Ronald P. Jones, Photo.]
THE GREAT EAST WINDOW.
BAY OF ARCHBISHOP ROGER’S CHOIR (WITHOUT THE VAULTING).
(From a drawing by Sir G. G. Scott, by permission of the Archæological Institute.)
The treatment of the vaulting-shafts is very remarkable; indeed, nothing is more instructive than the variety shown in the treatment of this feature throughout Archbishop Roger’s church, the different parts of which are suggestive of nothing so much as of a series of architectural experiments. Here, upon the capital of each column, rests a sort of compound rectangular plinth, from which project three corbels, hollowed underneath and having little blocks beneath their overhanging edge. From this plinth and corbels springs a cluster of no less than five shafts, which, by their united width, conceal the springing of the upper order of the main arches.
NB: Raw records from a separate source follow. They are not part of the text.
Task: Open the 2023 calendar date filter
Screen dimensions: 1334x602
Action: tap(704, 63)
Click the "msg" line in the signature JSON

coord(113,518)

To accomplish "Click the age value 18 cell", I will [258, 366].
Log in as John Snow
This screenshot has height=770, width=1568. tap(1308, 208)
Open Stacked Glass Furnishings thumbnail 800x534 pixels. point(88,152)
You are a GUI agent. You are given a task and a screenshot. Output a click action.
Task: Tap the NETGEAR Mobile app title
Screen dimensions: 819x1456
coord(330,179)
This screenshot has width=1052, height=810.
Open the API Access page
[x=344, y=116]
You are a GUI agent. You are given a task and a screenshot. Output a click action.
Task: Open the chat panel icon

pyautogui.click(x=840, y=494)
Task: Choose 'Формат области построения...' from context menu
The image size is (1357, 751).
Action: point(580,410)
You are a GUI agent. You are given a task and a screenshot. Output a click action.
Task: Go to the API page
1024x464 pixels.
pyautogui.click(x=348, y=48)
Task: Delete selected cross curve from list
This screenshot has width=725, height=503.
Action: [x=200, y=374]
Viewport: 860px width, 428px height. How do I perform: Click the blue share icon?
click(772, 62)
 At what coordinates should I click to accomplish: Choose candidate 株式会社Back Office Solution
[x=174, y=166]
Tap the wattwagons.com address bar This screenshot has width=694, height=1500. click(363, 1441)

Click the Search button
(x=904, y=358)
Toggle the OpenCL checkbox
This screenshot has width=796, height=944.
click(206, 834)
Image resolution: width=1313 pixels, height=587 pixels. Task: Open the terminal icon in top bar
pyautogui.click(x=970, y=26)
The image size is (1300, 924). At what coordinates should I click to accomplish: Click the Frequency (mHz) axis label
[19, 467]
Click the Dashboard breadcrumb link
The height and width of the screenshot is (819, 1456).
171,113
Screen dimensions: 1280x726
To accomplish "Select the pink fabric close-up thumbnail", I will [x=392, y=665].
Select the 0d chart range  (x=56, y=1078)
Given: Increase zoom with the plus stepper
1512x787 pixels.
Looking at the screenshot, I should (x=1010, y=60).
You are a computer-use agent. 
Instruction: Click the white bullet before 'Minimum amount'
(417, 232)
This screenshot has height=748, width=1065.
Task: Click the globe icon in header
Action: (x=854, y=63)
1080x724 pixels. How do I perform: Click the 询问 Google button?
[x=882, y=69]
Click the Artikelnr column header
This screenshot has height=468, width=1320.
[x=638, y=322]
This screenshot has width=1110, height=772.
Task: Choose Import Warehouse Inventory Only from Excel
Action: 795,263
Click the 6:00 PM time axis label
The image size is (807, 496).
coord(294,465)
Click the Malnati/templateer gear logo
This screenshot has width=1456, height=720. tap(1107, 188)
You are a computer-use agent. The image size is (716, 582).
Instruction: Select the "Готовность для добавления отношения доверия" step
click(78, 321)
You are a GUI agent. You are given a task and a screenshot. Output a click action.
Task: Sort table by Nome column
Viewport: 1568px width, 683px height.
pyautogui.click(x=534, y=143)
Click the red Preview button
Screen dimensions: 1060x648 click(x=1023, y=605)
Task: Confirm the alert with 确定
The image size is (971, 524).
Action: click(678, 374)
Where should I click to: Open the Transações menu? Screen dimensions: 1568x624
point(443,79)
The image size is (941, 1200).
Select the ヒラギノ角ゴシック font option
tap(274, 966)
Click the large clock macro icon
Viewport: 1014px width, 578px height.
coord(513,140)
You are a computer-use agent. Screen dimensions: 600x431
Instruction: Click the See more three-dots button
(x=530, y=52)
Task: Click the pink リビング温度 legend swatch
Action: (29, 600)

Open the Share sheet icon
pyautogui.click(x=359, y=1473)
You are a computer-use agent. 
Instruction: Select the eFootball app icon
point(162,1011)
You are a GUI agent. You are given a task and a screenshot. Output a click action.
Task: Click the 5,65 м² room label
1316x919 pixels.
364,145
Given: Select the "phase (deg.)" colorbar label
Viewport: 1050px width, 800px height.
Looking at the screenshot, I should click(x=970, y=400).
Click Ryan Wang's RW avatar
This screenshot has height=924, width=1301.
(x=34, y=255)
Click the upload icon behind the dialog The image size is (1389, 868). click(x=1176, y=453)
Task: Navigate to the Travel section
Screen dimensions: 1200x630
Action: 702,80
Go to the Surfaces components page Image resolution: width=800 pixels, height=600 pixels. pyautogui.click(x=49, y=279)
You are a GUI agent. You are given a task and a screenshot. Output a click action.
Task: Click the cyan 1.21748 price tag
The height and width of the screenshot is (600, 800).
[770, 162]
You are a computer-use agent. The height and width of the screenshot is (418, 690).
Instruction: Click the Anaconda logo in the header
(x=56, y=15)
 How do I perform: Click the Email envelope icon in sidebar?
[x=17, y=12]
They are banded at the string-course below the triforium, and end at the sill of the clearstorey in a compound capital, of which the three central members are square, and the others round. Upon this capital, apparently, stand the two adjoining shafts that carry the thickening of the wall above the clearstorey, and here (but hidden by the vaulting) stands also the original roof-shaft, and these three are ‘detached.’ Thus the arrangement is in principle similar to that adopted in the north transept, while at the same time the clustered shafts are even more disproportionate here than there to the slight burden they have to carry; indeed the effect is that of five shafts diminishing to one. The vaulting hides a feature which is not found in the transept, namely, a little lancet arch whose apex comes exactly behind the roof-shaft in each bay.